Records from a data collection
====================
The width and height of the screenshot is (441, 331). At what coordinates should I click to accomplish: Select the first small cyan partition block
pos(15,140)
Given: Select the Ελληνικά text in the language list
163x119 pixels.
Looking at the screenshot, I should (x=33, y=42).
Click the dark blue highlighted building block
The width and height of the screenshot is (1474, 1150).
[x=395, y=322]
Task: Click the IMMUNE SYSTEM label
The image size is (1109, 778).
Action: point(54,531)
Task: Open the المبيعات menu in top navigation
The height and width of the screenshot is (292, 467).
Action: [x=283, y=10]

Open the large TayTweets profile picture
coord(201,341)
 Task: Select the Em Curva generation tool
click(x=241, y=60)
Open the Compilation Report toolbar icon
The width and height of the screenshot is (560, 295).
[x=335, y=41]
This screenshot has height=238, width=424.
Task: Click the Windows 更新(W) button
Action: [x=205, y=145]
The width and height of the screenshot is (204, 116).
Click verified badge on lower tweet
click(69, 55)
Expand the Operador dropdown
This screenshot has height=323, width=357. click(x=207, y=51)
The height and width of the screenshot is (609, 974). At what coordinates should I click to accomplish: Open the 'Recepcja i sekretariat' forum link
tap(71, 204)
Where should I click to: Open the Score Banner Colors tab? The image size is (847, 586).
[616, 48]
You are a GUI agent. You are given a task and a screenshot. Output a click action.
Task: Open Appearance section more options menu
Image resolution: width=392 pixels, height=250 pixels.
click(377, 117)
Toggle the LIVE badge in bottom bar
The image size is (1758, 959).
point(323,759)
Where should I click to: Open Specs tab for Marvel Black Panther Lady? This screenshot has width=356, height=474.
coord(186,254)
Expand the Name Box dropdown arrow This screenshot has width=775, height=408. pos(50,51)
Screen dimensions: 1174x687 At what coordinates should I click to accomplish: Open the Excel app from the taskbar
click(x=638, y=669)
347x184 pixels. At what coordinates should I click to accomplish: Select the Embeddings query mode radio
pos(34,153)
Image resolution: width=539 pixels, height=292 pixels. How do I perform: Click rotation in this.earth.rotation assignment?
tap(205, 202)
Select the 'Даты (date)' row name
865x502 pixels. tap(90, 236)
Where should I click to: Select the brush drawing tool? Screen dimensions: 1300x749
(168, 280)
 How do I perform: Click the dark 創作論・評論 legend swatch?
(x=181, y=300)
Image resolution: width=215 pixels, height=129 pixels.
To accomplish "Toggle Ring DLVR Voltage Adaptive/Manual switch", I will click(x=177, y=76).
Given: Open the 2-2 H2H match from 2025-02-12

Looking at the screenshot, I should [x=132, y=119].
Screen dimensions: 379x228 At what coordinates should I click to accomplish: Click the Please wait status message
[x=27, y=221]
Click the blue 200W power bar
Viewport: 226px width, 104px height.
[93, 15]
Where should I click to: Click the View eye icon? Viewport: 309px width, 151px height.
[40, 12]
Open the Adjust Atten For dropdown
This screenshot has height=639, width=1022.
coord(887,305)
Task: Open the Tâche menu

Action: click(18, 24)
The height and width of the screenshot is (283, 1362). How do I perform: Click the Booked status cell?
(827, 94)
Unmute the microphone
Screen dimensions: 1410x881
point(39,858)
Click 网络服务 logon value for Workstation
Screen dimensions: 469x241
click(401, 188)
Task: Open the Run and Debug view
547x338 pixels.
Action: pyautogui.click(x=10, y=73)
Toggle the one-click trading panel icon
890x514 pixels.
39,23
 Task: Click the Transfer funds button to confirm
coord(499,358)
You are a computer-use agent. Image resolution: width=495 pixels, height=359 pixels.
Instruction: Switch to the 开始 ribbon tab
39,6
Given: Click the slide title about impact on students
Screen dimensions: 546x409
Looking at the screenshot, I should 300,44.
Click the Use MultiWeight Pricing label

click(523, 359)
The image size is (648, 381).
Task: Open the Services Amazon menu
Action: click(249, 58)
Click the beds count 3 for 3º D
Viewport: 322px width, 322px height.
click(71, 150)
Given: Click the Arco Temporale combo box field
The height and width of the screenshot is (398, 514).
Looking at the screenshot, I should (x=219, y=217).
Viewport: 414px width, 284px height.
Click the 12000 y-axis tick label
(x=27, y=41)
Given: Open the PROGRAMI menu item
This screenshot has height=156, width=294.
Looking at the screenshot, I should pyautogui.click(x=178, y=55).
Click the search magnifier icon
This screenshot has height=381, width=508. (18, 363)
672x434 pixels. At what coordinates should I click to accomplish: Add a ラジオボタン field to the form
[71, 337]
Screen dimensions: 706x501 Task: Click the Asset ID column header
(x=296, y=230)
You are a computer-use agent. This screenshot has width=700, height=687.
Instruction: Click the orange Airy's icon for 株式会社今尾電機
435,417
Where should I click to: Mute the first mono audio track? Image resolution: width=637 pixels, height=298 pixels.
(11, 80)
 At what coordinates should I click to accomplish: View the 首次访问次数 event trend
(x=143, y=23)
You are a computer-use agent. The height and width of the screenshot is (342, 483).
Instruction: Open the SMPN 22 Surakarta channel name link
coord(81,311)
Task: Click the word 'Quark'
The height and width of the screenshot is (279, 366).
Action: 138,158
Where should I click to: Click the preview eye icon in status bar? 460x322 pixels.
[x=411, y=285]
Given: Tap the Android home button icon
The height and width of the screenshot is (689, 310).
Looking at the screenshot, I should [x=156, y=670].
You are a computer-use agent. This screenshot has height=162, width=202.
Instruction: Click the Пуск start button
====================
** Task objective **
When you reach the end of the data, retype all of it exactly.

** Task output **
The width and height of the screenshot is (441, 331). At what coordinates should I click to accomplish: Select the first small cyan partition block
pos(15,140)
Given: Select the Ελληνικά text in the language list
163x119 pixels.
Looking at the screenshot, I should (x=33, y=42).
Click the dark blue highlighted building block
The width and height of the screenshot is (1474, 1150).
[x=395, y=322]
Task: Click the IMMUNE SYSTEM label
The image size is (1109, 778).
Action: point(54,531)
Task: Open the المبيعات menu in top navigation
The height and width of the screenshot is (292, 467).
Action: [x=283, y=10]

Open the large TayTweets profile picture
coord(201,341)
 Task: Select the Em Curva generation tool
click(x=241, y=60)
Open the Compilation Report toolbar icon
The width and height of the screenshot is (560, 295).
[x=335, y=41]
This screenshot has height=238, width=424.
Task: Click the Windows 更新(W) button
Action: [x=205, y=145]
The width and height of the screenshot is (204, 116).
Click verified badge on lower tweet
click(69, 55)
Expand the Operador dropdown
This screenshot has height=323, width=357. click(x=207, y=51)
The height and width of the screenshot is (609, 974). At what coordinates should I click to accomplish: Open the 'Recepcja i sekretariat' forum link
tap(71, 204)
Where should I click to: Open the Score Banner Colors tab? The image size is (847, 586).
[616, 48]
You are a GUI agent. You are given a task and a screenshot. Output a click action.
Task: Open Appearance section more options menu
Image resolution: width=392 pixels, height=250 pixels.
click(377, 117)
Toggle the LIVE badge in bottom bar
The image size is (1758, 959).
point(323,759)
Where should I click to: Open Specs tab for Marvel Black Panther Lady? This screenshot has width=356, height=474.
coord(186,254)
Expand the Name Box dropdown arrow This screenshot has width=775, height=408. pos(50,51)
Screen dimensions: 1174x687 At what coordinates should I click to accomplish: Open the Excel app from the taskbar
click(x=638, y=669)
347x184 pixels. At what coordinates should I click to accomplish: Select the Embeddings query mode radio
pos(34,153)
Image resolution: width=539 pixels, height=292 pixels. How do I perform: Click rotation in this.earth.rotation assignment?
tap(205, 202)
Select the 'Даты (date)' row name
865x502 pixels. tap(90, 236)
Where should I click to: Select the brush drawing tool? Screen dimensions: 1300x749
(168, 280)
 How do I perform: Click the dark 創作論・評論 legend swatch?
(x=181, y=300)
Image resolution: width=215 pixels, height=129 pixels.
To accomplish "Toggle Ring DLVR Voltage Adaptive/Manual switch", I will click(x=177, y=76).
Given: Open the 2-2 H2H match from 2025-02-12

Looking at the screenshot, I should [x=132, y=119].
Screen dimensions: 379x228 At what coordinates should I click to accomplish: Click the Please wait status message
[x=27, y=221]
Click the blue 200W power bar
Viewport: 226px width, 104px height.
[93, 15]
Where should I click to: Click the View eye icon? Viewport: 309px width, 151px height.
[40, 12]
Open the Adjust Atten For dropdown
This screenshot has height=639, width=1022.
coord(887,305)
Task: Open the Tâche menu

Action: click(18, 24)
The height and width of the screenshot is (283, 1362). How do I perform: Click the Booked status cell?
(827, 94)
Unmute the microphone
Screen dimensions: 1410x881
point(39,858)
Click 网络服务 logon value for Workstation
Screen dimensions: 469x241
click(401, 188)
Task: Open the Run and Debug view
547x338 pixels.
Action: pyautogui.click(x=10, y=73)
Toggle the one-click trading panel icon
890x514 pixels.
39,23
 Task: Click the Transfer funds button to confirm
coord(499,358)
You are a computer-use agent. Image resolution: width=495 pixels, height=359 pixels.
Instruction: Switch to the 开始 ribbon tab
39,6
Given: Click the slide title about impact on students
Screen dimensions: 546x409
Looking at the screenshot, I should 300,44.
Click the Use MultiWeight Pricing label

click(523, 359)
The image size is (648, 381).
Task: Open the Services Amazon menu
Action: click(249, 58)
Click the beds count 3 for 3º D
Viewport: 322px width, 322px height.
click(71, 150)
Given: Click the Arco Temporale combo box field
The height and width of the screenshot is (398, 514).
Looking at the screenshot, I should (x=219, y=217).
Viewport: 414px width, 284px height.
Click the 12000 y-axis tick label
(x=27, y=41)
Given: Open the PROGRAMI menu item
This screenshot has height=156, width=294.
Looking at the screenshot, I should pyautogui.click(x=178, y=55).
Click the search magnifier icon
This screenshot has height=381, width=508. (18, 363)
672x434 pixels. At what coordinates should I click to accomplish: Add a ラジオボタン field to the form
[71, 337]
Screen dimensions: 706x501 Task: Click the Asset ID column header
(x=296, y=230)
You are a computer-use agent. This screenshot has width=700, height=687.
Instruction: Click the orange Airy's icon for 株式会社今尾電機
435,417
Where should I click to: Mute the first mono audio track? Image resolution: width=637 pixels, height=298 pixels.
(11, 80)
 At what coordinates should I click to accomplish: View the 首次访问次数 event trend
(x=143, y=23)
You are a computer-use agent. The height and width of the screenshot is (342, 483).
Instruction: Open the SMPN 22 Surakarta channel name link
coord(81,311)
Task: Click the word 'Quark'
The height and width of the screenshot is (279, 366).
Action: 138,158
Where should I click to: Click the preview eye icon in status bar? 460x322 pixels.
[x=411, y=285]
Given: Tap the Android home button icon
The height and width of the screenshot is (689, 310).
Looking at the screenshot, I should [x=156, y=670].
You are a computer-use agent. This screenshot has height=162, width=202.
Instruction: Click the Пуск start button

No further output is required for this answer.